- **Excerpt**:
A business plan is a written document on the plans, goal, and overall creative vision of the business. It is what you plan to do and how you plan to do it. A Book Business Plan helps you evaluate the possibility of a new book idea in an objective, critical, and unemotional way. It provides an operating plan to assist you in planning your book release realistically and improves your probability for success. But you don’t have to create a boring and complicated business plan. You can take elements of the business plan and apply it to the pre-launch, launch, and post-launch strategy of each book that you write. Your business plan really just needs 7 Basic Elements:

1. Name your book
2. Write a Log-Line for your book
3. Write your book summary
4. Book Marketing Budget
5. Book Marketing Strategy
6. Publishing Timeline
7. Executive Summary (In a business plan, the executive summary is first but it helps to write it last for your book plan.)

Put Together an Author Media Kit

About 95% of Indie Authors don’t have a media kit which means that you can quickly rise above and stand out from the rest with yours. An Author Media Kit is a major marketing package that helps influencers to learn more about you and your work quickly. It ensures accuracy in news stories, helps people to promote you and your book and is free publicity (beats paid Ads).

7 Key Audiences Who Will Access Your Media Kit

  1. Journalist – Broadcasters, Talk Show Hosts,
  2. Bloggers – Easy access to photos bloggers can use, social media handles
  3. Reviewers— Amazon reviews in your kit
  4. Retailers
  5. Individual Buyers
  6. Event Planners
  7. Anyone Who Wants to Promote you or Your Book

One Key Goal of the Media Kit: Make these people’s job easier. By making their job easy, they are going to promote you and your book.

Purchase Your ISBNs

Get into the habit of purchasing your own ISBNs.

I know there’s a big debate in the Indie Author community concerning whether to purchase an ISBN number. I am not going to get into all of that. You can’t tell people what to do with their money. What I will say is this:

ISBNs are expensive, so I wouldn’t stress out if I can’t get one for every book. But, if you can afford to do so, and if you’ve already created your own company, it looks more professional for you to own your ISBNs and is a level up from what everyone else is doing. With your own ISBNs your name or your company name will be listed as the publisher of your books. As an Independent Publisher with your own ISBN, you can publish under your company name, go to a different printer if you choose, open your own account with major companies and opt for national trade distribution. You can even create your own team of publishing experts.

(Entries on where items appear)
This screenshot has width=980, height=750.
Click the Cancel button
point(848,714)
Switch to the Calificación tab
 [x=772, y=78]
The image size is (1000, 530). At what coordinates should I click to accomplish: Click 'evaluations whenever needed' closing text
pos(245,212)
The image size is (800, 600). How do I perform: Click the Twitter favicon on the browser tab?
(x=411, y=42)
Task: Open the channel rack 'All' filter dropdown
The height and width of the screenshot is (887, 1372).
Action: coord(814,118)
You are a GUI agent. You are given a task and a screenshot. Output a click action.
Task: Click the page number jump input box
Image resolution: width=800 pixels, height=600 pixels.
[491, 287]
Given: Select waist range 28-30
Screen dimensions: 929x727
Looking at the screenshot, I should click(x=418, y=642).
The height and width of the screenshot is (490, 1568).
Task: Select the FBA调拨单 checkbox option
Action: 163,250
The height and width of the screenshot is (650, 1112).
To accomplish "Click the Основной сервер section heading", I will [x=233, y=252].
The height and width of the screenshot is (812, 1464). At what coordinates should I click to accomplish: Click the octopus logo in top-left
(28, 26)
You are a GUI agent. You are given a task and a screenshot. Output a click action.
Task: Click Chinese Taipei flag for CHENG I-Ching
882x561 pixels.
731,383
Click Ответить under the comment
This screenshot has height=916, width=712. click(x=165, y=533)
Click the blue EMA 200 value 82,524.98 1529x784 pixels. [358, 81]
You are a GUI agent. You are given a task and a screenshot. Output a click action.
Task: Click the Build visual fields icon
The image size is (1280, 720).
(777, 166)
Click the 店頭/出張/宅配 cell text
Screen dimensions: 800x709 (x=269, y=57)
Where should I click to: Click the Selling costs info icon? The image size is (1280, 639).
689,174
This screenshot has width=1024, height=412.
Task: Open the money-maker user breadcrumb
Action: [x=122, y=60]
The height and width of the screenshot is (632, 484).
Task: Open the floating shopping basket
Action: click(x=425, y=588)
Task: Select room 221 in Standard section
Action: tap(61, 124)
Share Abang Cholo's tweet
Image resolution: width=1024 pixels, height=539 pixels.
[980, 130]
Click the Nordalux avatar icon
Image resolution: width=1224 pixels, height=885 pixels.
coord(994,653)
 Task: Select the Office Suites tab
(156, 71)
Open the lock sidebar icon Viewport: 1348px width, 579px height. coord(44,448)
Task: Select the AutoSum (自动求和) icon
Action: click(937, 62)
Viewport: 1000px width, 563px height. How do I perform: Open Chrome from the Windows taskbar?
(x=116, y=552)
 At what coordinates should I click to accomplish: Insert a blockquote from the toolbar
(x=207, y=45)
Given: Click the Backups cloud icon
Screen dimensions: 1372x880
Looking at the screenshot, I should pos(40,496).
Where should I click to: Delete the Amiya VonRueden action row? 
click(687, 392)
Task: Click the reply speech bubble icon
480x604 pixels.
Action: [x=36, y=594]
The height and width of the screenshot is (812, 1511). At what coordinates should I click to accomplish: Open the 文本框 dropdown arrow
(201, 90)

- **Jobs**:
• a. In the self-publishing passage, quote everything from "One Key Goal" down to "your own ISBNs.".
• b. Answer these questions on the self-publishing passage:
(i) How many basic elements does the passage say a book business plan needs?
(ii) About what percentage of Indie Authors lack a media kit?
(iii) When you own your ISBNs, whose name is listed as the publisher of your books?
• c. Carry on the self-publishing passage, starting after its final sentence.

- **Answer list**:
• a.
One Key Goal of the Media Kit: Make these people’s job easier. By making their job easy, they are going to promote you and your book.

Purchase Your ISBNs

Get into the habit of purchasing your own ISBNs.

• b.
(i) 7
(ii) About 95%
(iii) Your name or your company name

• c.
This post is not about doing what everyone else is doing. This post is about the level-up.

Get Legal

Speaking of ISBNs, get into the habit of legalizing stuff, starting with your name. Legalize your business or Author name. You can create a business name or register your author name as an LLC.

You can file the paperwork easily through Legal-zoom under an LLC, Sole Proprietorship, or S-Corporation (please Google these terms for further understanding on what they are). Or, you can just get a DBA. A DBA is a doing business as name that gives you the opportunity to legally write and conduct business under your author name. This will really give you the feel that you’re in business. You will be able to open a bank account in your business name, acquire a debit card, and do so much more. Sure, you can just set up a PayPal account but having a business bank account will take you to a new level of business. You can even upgrade your PayPal by setting up a business PayPal account that is connected to your business bank account. You can then apply for a PayPal debit card (which is free) which gives you another avenue to access your payments directly from your PayPal account. With a PayPal business account, you can purchase a PayPal Here card reader and accept payments on the go!

Website

Having a website for your author business is one of the most basic but professional things you can do. Even if this is just your blog it helps to have a website where people can access all your work in one place. To learn more about the difference between a blog and an author website and if you need both, see a recent post here.

Your website should be clean, well-organized, and not changing in design every three months. For blog websites, be sure that you have a clear follow button, contact page, about page, and visible social media widgets. Make it easier for people to find and follow you.

Business Cards

Get into the habit of carrying business cards around with you. You never know who you’re going to meet!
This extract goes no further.